Another α4β7 integrin receptor antagonist, Biogen’s Tysabri (natalizumab), carries indications in Crohn’s disease as well as muscular sclerosis. Tysabri generated $464.7 million last year, down nearly 5% from $488.4 million in 2022.

“Morphic has always believed that the immense potential of MORF-057 to benefit patients suffering from IBD could be optimized by the ideal strategic partner. Lilly brings unparalleled resources and commitment to the inflammation and immunology field,” Morphic CEO Praveen Tipirneni, MD, said in a statement.

Added Daniel Skovronsky, MD, PhD, Lilly’s chief scientific officer: “Oral therapies could open up new possibilities for earlier intervention in diseases like ulcerative colitis, and also provide the potential for combination therapy to help patients with more severe disease.”

“We are eager to welcome Morphic colleagues to Lilly as this strategic transaction reinforces our commitment to developing new therapies in the field of gastroenterology, where Lilly has made significant investments to deliver first-in-class molecules for the benefit of patients,” added Skovronsky, who is also president, Lilly Research Laboratories and president, Lilly Immunology.

Investors and at least one analyst shared Lilly’s enthusiasm for the deal. Morphic shares traded on Nasdaq zoomed 75% today, to $55.74, while Lilly shares barely budged, inching up 0.4% to $918.00.

“A good outcome”

Michael Yee, an equity analyst with Jefferies, wrote today in a research note that he viewed the deal favorably since Morphic won’t have Phase IIb data to read out on MORF-057 till the first half of next year, and would need “significant” additional capital to run costlier Phase III studies and commercialize the drug worldwide.

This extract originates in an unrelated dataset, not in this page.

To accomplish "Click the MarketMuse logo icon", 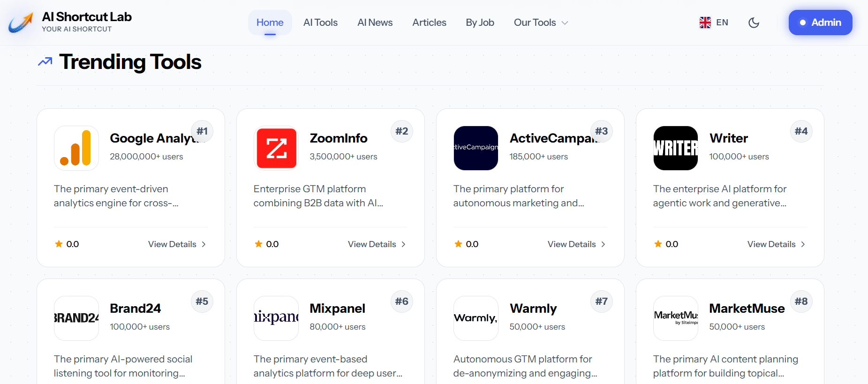I will coord(675,318).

“We see this as a good outcome for holders as it provides nearly full value of the Phase IIB data ahead of having to go through the up/down risk of data in H1:25,” Yee wrote. “MORF has prev[iously] spoken about a global partnership or strategic options. We think this is a good outcome and would have been where the stock probably would have traded up to if data were positive in H1/25 (approx[imately] up 50–100%).

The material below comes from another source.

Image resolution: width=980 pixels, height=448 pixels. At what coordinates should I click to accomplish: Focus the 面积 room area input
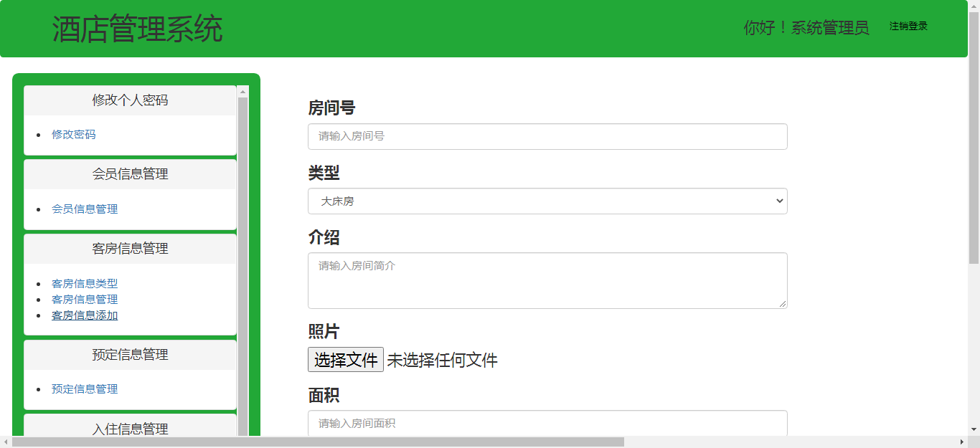(x=547, y=423)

In such a scenario, Yee explained, Morphic’s shares would be consistent with Jefferies’ 12-month price target of $60 and “Buy” rating on the stock: “Overall we think it’s a good deal for MORF shareholders.”

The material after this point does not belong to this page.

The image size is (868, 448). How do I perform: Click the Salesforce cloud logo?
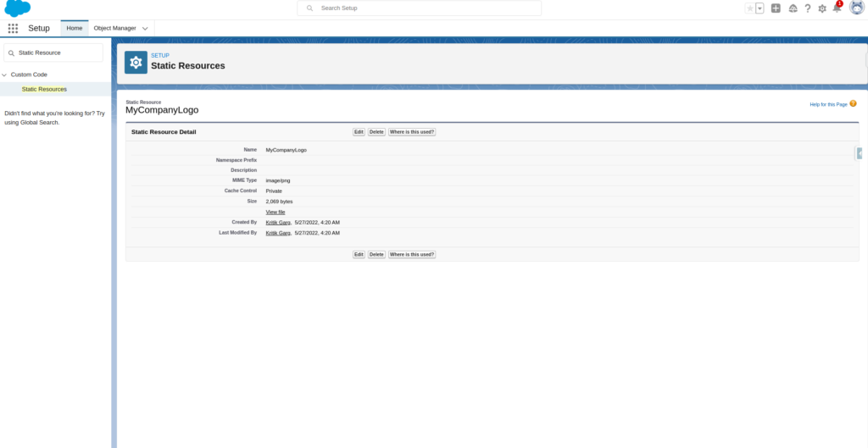pyautogui.click(x=17, y=8)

Yee added that because Morphic’s pipeline showed little overlap with that of Lilly, he did not foresee a challenge to the deal from the U.S. Federal Trade Commission (FTC), which has opposed some recent biotech merger and acquisition (M&A) deals on antitrust grounds.

Morphic’s pipeline also includes four preclinical programs:

• MORF-088, a family of small molecule αVβ8 integrin inhibitors being developed for myelofibrosis and a combination immuno-oncology approach to treat solid tumor indications.
• A family of small molecule α5β1 inhibitors with potential indications in severe pulmonary hypertensive disease, including pulmonary arterial hypertension, based on research showing that fibronectin integrin inhibition suppresses pulmonary arterial smooth muscle cell proliferation.
• A family of small molecule candidates targeting non-integrins including TL1-A and IL-23, which according to Morphic have potential as treatments for IBD through monotherapy and possibly in combination with other IBD treatment mechanisms including α₄β_7.
• A family of next generation α4β7 inhibitors for gastrointestinal indications using the MInT platform. The next-gen candidates have enhanced selectivity, potency, and pharmacokinetic profiles compared with first-generation inhibitors like MORF-057.

Lilly immunology pipeline

Lilly’s immunology pipeline is headed by mirikizumab (LY3074828), an interleukin 23 (IL-23) inhibitor under regulatory review as a treatment for Crohn’s disease. Mirikizumab is now marketed under the name Omvoh (mirikizumab-mrkz) as a treatment for moderately to severely active ulcerative colitis in adults, after winning FDA approval last October.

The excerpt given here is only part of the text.